··· Data lines ···
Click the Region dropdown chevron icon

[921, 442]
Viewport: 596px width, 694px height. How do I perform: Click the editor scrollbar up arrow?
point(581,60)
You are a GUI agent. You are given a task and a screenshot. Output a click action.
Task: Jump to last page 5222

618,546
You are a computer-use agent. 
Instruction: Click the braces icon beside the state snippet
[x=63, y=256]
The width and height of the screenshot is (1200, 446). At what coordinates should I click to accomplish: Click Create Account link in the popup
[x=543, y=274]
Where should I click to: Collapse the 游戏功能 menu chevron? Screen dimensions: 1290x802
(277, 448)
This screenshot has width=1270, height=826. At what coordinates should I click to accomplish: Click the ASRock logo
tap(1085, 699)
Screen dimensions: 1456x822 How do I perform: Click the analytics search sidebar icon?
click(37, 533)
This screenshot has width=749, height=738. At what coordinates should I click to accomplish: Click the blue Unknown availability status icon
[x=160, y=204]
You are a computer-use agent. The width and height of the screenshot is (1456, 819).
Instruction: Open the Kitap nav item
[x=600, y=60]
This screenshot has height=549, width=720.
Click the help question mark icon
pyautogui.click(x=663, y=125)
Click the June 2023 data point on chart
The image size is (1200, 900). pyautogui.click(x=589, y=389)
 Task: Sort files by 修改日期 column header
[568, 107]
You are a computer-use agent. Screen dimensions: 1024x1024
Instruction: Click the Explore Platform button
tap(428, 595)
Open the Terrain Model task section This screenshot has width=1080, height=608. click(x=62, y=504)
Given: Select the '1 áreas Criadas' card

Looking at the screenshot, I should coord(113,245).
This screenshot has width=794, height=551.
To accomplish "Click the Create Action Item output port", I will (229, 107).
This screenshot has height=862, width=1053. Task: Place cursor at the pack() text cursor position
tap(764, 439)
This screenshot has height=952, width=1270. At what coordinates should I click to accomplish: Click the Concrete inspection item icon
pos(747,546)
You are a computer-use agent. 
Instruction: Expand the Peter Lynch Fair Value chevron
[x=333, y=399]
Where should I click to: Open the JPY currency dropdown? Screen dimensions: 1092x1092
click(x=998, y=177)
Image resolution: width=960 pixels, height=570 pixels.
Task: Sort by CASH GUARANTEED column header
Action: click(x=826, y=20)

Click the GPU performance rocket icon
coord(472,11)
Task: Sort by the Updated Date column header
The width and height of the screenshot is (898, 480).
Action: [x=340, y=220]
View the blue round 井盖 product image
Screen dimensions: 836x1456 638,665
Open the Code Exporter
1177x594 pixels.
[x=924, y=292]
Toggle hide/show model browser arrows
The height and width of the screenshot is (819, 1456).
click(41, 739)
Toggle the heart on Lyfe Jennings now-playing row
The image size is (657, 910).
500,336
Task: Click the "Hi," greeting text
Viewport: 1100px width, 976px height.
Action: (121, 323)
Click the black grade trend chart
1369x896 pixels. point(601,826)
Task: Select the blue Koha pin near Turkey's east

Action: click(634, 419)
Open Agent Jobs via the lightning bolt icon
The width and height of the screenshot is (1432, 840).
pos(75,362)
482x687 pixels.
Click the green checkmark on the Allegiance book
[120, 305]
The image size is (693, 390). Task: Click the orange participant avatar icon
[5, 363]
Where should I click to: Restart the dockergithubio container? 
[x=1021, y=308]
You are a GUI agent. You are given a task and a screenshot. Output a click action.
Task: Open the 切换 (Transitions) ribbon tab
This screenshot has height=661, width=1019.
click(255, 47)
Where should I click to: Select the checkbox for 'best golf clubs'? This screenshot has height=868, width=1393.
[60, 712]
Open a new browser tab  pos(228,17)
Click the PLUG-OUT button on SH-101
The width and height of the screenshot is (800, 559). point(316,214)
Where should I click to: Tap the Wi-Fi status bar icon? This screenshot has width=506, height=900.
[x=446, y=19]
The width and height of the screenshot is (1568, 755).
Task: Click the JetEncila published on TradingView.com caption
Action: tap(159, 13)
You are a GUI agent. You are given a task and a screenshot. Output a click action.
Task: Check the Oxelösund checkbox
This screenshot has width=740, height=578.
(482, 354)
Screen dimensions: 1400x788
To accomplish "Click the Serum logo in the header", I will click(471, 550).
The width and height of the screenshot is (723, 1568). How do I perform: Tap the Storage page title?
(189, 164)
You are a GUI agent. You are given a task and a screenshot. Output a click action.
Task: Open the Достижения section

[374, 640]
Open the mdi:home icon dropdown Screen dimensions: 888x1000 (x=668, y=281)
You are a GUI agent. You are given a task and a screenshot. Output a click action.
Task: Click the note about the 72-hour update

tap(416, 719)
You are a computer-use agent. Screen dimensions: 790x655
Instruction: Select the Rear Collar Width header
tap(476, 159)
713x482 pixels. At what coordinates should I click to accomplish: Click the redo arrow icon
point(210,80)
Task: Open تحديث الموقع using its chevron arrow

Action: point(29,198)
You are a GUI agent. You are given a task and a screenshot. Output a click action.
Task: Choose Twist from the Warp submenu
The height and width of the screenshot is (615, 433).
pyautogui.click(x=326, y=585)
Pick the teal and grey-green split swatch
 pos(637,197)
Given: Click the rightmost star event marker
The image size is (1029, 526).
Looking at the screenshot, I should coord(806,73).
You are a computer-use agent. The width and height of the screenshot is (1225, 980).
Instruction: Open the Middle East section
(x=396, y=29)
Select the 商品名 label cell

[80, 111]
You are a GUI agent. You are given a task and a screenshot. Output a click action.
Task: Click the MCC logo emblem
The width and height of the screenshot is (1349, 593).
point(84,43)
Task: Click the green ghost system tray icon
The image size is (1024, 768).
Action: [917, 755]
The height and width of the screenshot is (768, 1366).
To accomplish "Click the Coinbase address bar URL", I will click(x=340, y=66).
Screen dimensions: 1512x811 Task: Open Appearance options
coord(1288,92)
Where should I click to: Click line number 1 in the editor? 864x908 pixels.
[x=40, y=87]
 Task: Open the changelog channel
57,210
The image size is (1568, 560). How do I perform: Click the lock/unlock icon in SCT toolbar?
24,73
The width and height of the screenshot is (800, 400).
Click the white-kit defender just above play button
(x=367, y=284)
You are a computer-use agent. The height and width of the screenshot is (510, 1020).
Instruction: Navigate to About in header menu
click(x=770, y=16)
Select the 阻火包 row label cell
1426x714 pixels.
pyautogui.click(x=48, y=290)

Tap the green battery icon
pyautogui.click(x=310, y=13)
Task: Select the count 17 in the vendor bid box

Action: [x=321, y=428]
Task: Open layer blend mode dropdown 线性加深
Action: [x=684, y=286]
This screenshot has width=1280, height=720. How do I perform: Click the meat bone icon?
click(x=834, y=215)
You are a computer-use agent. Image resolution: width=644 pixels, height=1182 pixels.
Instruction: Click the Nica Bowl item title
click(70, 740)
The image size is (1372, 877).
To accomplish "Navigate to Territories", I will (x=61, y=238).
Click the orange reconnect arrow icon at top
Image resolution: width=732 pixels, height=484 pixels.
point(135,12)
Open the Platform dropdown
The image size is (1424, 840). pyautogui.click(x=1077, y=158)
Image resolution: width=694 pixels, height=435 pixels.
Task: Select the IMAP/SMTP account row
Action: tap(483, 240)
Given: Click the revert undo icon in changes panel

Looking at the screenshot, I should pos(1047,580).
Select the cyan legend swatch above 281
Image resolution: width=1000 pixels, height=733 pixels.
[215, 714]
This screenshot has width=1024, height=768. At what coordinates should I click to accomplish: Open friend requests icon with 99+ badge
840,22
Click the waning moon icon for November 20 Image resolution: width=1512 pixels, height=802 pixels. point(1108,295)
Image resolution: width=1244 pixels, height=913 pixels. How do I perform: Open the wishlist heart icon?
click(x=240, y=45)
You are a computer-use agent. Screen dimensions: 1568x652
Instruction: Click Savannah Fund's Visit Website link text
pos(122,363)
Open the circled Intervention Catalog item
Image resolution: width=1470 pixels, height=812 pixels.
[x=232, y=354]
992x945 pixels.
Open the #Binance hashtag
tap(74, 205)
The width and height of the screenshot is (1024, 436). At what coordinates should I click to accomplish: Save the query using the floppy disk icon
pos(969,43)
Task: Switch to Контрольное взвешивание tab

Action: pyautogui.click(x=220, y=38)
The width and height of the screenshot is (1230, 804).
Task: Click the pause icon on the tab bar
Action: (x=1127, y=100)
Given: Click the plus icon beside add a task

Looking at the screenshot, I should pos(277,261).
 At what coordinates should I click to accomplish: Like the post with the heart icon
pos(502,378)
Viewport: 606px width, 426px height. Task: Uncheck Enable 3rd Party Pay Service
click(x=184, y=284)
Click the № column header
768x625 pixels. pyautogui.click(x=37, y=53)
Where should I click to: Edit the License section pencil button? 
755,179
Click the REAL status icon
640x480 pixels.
···
* **Work to complete**: Pick out and copy every line in the rows above that contains the word "Platform". Letter case must match.

* **Written reply**:
Instruction: Click the Explore Platform button
Open the Platform dropdown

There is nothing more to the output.